A l’origine du wokisme

Le wokisme s’est constitué dans une défense mortifère des identités et particulièrement celles des minorités de race ou de genre. Il rejette les valeurs universelles et les règles d’égal respect de toute personne indépendamment de sa couleur de peau, de son sexe ou de sa religion parce qu’il pense que ces minorités ne peuvent être comprises que de leur point de vue et que ceux, notamment les blancs mâles hétérosexuels, qui s’en préoccupent de l’extérieur ne le font qu’à l’effet de les dominer. Il souhaite donc attribuer aux minorités des droits spécifiques et supérieurs à ceux des « non-minorités » pour leur permettre de regagner leur dignité. Il favorise ainsi l’exclusion des communautés entre elles et des guerres de tranchées de tous contre tous.

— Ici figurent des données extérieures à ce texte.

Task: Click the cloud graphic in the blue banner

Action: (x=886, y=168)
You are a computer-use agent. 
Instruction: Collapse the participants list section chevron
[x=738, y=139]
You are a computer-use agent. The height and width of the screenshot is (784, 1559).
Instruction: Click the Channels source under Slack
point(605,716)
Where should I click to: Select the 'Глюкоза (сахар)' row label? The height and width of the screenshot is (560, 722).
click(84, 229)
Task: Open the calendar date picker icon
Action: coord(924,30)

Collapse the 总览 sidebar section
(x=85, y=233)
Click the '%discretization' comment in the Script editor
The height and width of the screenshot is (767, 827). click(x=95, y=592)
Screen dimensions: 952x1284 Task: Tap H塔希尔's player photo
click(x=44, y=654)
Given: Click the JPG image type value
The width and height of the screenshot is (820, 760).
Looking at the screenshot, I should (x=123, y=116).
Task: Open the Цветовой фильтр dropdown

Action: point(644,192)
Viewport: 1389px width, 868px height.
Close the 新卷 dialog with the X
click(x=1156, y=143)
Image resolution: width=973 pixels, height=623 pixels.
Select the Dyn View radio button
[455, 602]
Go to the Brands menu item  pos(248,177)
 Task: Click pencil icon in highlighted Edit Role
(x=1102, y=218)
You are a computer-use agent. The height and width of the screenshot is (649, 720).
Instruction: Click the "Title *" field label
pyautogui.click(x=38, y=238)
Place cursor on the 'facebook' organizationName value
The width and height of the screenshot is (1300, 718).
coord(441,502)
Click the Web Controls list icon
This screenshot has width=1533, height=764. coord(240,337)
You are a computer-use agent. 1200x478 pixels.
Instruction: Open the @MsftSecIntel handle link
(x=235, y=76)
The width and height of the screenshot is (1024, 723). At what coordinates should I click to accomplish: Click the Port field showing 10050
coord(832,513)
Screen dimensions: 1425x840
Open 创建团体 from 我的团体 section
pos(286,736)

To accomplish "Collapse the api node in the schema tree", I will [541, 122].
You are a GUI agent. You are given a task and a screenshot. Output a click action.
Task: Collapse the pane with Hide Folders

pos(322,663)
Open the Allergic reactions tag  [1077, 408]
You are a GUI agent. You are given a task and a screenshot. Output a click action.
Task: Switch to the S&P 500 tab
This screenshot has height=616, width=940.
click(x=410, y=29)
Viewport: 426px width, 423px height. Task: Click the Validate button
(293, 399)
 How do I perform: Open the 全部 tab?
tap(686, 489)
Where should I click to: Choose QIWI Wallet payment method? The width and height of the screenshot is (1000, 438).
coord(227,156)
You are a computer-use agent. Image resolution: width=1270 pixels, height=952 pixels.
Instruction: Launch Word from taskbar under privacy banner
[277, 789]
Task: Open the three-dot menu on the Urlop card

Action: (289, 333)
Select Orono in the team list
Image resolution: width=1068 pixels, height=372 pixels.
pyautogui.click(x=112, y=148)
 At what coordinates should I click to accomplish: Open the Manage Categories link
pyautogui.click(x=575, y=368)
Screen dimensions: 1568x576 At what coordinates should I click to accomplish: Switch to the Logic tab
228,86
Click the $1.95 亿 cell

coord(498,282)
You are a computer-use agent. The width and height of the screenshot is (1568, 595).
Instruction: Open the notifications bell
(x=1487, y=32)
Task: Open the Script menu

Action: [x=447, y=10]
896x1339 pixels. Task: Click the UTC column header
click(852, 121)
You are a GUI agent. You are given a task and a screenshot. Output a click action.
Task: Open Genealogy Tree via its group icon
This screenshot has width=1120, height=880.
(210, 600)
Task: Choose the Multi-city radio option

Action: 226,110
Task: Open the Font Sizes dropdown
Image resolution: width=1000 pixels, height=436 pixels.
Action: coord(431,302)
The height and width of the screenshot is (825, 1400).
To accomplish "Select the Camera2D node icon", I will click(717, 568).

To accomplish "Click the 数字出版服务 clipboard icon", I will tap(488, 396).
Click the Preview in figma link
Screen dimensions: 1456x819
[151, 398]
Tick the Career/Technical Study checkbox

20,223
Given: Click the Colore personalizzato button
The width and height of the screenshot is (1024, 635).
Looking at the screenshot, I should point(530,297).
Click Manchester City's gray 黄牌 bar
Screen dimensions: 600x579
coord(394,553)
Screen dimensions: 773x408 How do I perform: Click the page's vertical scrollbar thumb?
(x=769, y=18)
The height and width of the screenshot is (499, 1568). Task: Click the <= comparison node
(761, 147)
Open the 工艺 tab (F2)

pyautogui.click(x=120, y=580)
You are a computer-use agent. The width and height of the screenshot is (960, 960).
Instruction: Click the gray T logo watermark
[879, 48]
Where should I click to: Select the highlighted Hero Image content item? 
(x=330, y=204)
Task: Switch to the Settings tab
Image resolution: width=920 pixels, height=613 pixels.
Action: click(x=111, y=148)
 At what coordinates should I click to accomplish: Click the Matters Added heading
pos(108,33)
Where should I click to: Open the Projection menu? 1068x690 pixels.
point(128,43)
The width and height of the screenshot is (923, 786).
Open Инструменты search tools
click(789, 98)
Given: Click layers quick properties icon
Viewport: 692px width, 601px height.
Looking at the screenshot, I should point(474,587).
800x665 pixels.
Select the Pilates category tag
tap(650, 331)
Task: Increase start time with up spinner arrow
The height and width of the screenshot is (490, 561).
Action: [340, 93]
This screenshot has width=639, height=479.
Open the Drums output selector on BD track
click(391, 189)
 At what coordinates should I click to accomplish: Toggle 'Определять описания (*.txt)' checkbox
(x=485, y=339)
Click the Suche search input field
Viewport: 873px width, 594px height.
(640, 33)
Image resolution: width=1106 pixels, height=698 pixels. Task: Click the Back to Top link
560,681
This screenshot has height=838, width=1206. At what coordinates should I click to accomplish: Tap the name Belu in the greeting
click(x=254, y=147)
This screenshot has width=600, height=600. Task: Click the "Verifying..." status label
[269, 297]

Pour revaloriser les communautés dites, a priori, défavorisées, ce mouvement interdit volontiers de s’exprimer à ceux qui sont censés vouloir les dominer par principe. Ce qui explique que les universités américaines, et de plus en plus européennes, atteintes de ce mal profond se prêtent à cette pratique, contre leur nature, qui clôture le débat avant qu’il n’ait lieu par la force de l’arbitraire idéologique.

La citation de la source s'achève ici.